Colt was a prodigy. As a young boy at his father’s textile mill, he was fascinated with the workings of the machinery. He became particularly interested in the idea of a pistol that could fire multiple rounds in sequence. When he was seventeen, he went to sea, and, as he later related in his memoirs, his observation of the ship’s wheel gave him the inspiration for his new pistol design, with a rotating chamber. He even carved a model out of wood. When he returned to Hartford, his father commissioned two metal models of his son’s design, but both models failed. Lacking the capital to have further prototypes made, Sam Colt decided to raise some money. How he chose to become a pitch man for nitrous oxide is not clear, but in 1832, at the age of eighteen, ‘Dr. Coult of London, New York, and Calcutta’ (he had actually been to Calcutta during his sea journey) set out from city to city demonstrating the effects of laughing gas.
Colt’s pretensions of being a doctor nearly got him into serious trouble. He was once on a Mississippi river boat whose passengers were suddenly stricken with yellow fever. Not allowed to land, the people turned to ‘Dr. Coult’ for a remedy. Colt said he liberally prescribed the various purgatives kept in the boat’s medicine chest and offered the nitrous oxide gas to all the sufferers. To his great astonishment, all on board recovered, which caused Colt to conclude (more astutely than many medical men of his time), that the passengers probably never had yellow fever in the first place.

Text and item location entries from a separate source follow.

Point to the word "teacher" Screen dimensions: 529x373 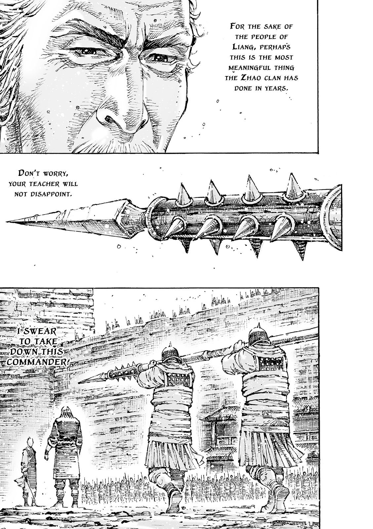[53, 183]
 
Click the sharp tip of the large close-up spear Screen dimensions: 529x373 [10, 221]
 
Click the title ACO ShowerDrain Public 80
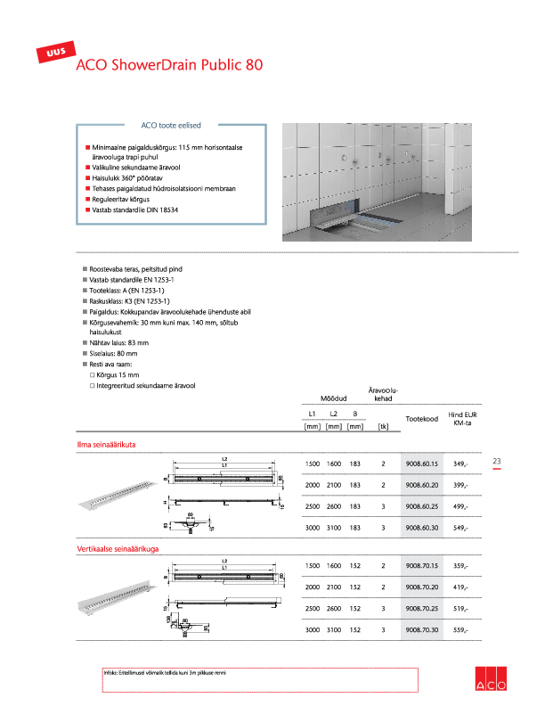[169, 65]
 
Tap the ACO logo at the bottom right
[491, 677]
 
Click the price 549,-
[460, 528]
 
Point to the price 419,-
[460, 587]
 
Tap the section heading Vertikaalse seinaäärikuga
[118, 549]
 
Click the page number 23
[497, 461]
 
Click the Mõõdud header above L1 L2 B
[333, 398]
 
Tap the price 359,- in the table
[460, 567]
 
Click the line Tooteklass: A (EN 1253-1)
[127, 291]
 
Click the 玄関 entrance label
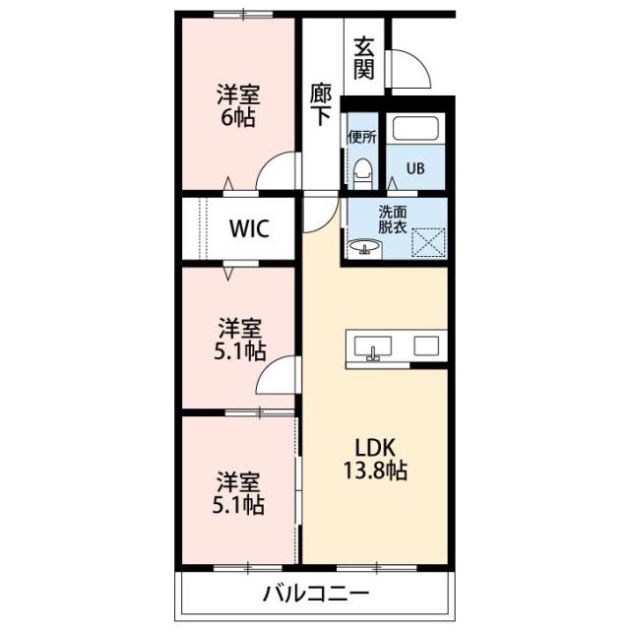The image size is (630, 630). (364, 58)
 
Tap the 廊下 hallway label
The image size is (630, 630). (321, 104)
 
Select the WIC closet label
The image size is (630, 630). (249, 228)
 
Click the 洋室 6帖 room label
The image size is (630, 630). (238, 105)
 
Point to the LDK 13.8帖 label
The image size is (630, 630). (375, 459)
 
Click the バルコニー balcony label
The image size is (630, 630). (316, 593)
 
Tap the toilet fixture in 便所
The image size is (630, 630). (363, 173)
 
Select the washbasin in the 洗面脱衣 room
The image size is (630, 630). (365, 247)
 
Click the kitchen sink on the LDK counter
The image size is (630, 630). (373, 347)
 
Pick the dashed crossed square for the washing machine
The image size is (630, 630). (429, 242)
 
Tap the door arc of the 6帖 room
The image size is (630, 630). (269, 166)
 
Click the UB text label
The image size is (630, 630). (415, 168)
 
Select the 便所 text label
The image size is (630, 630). (362, 138)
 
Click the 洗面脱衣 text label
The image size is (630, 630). (393, 220)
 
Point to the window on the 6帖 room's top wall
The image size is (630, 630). (243, 15)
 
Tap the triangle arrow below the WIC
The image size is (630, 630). (228, 274)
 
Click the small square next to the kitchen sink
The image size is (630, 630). (426, 346)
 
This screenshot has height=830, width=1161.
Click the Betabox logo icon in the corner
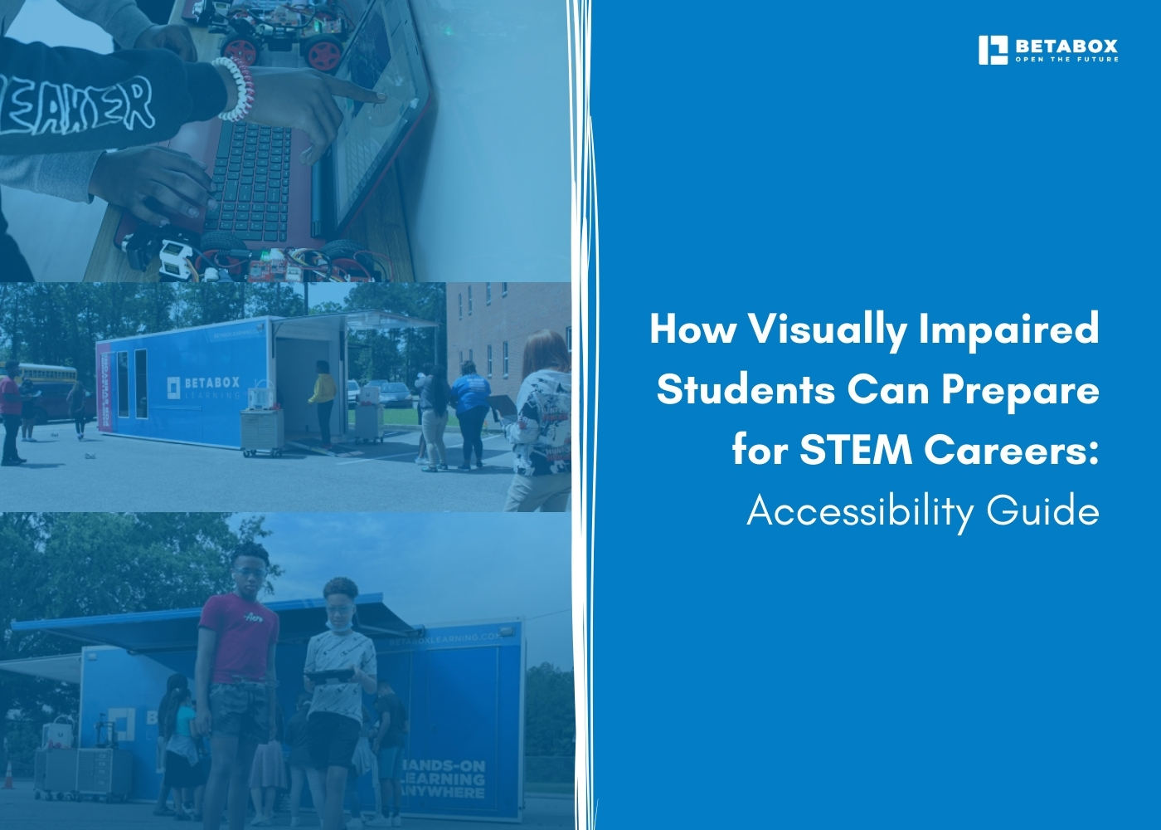pyautogui.click(x=993, y=50)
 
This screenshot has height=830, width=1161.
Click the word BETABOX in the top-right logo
pyautogui.click(x=1066, y=46)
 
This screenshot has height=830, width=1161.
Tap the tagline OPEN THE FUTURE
pyautogui.click(x=1066, y=60)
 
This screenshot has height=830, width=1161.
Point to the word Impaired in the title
pyautogui.click(x=1008, y=330)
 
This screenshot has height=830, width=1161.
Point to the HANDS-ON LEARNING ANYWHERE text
pyautogui.click(x=444, y=779)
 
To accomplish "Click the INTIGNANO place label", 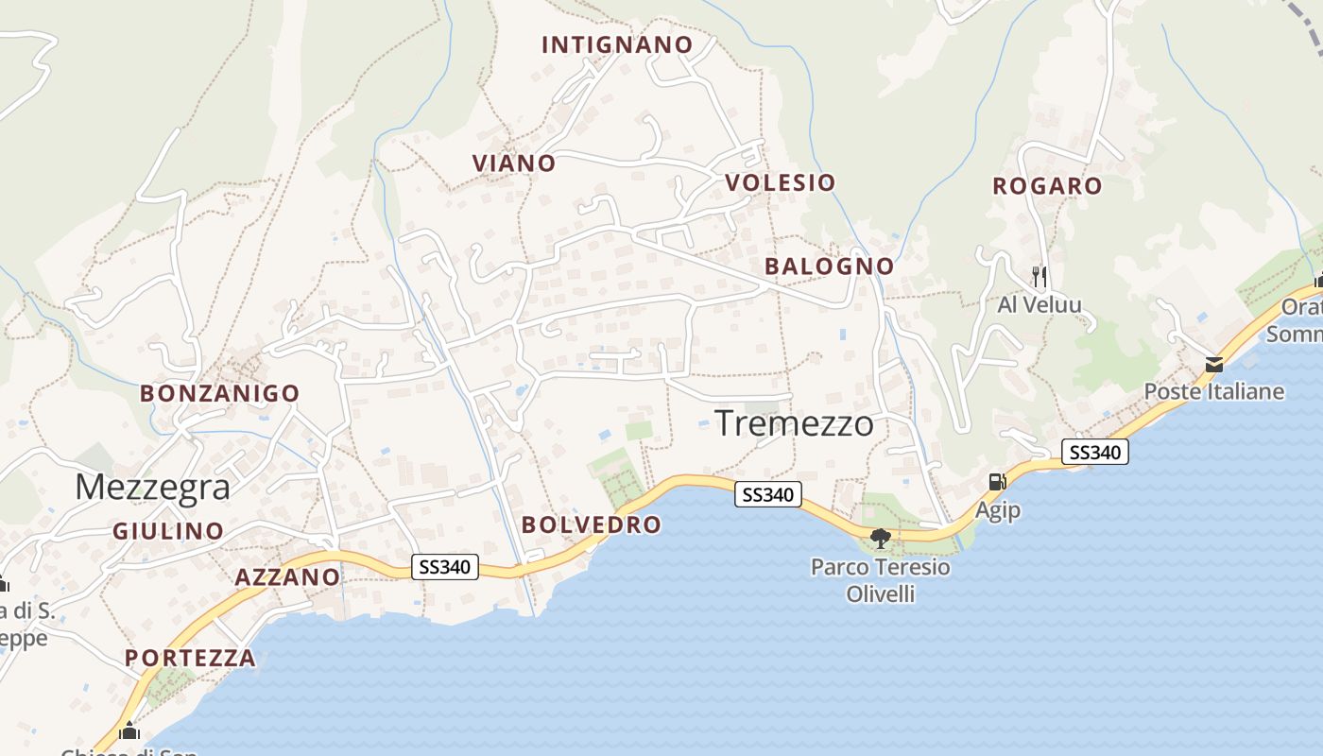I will (617, 44).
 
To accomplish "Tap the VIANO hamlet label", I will (514, 163).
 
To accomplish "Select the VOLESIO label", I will (781, 182).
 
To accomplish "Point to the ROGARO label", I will (1047, 185).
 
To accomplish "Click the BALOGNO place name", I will (829, 266).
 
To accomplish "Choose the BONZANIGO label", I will (219, 393).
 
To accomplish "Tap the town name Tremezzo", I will (794, 423).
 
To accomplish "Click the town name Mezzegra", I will (152, 487).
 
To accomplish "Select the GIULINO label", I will (168, 531).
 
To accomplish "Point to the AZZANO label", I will (287, 576).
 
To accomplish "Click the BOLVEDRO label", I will (591, 524).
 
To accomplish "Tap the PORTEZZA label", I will (190, 658).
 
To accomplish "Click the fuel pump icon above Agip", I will (997, 482).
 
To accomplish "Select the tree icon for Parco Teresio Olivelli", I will (881, 539).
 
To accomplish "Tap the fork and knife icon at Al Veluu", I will (1039, 276).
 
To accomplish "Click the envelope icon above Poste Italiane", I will (1213, 364).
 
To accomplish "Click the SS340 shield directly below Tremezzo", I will (768, 493).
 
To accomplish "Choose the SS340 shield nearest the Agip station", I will (1094, 453).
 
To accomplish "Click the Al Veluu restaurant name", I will (1040, 305).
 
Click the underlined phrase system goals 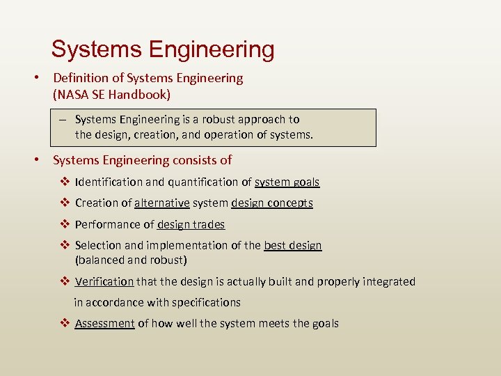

In any event, after four years, Colt had raised enough money to have high quality working models and engineering drawings produced. In 1836, Colt patented his revolutionary revolver design in London, Paris, and Washington, D.C. and began producing them in the same year. The most famous version – the Colt 45 ‘Peacemaker,’ the so-called ‘Gun That Won the West,’ – was not produced until after Colt’s death. But those Albanians who flocked to the Museum that October in 1833 in search of laughing gas, helped to propel Samuel Colt to glory and riches, and, in some small way, to win the west!